◆ Source records ◆
----
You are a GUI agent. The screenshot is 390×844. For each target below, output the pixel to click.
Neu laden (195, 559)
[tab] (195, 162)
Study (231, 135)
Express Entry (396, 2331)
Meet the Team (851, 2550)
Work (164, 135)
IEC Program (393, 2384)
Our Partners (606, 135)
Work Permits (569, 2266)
----
◆ Work request ◆
Each of the entries must be set down exactly, none omitted.

◆ Task result ◆
You are a GUI agent. The screenshot is 390×844. For each target below, output the pixel to click.
Neu laden (195, 559)
[tab] (195, 162)
Study (231, 135)
Express Entry (396, 2331)
Meet the Team (851, 2550)
Work (164, 135)
IEC Program (393, 2384)
Our Partners (606, 135)
Work Permits (569, 2266)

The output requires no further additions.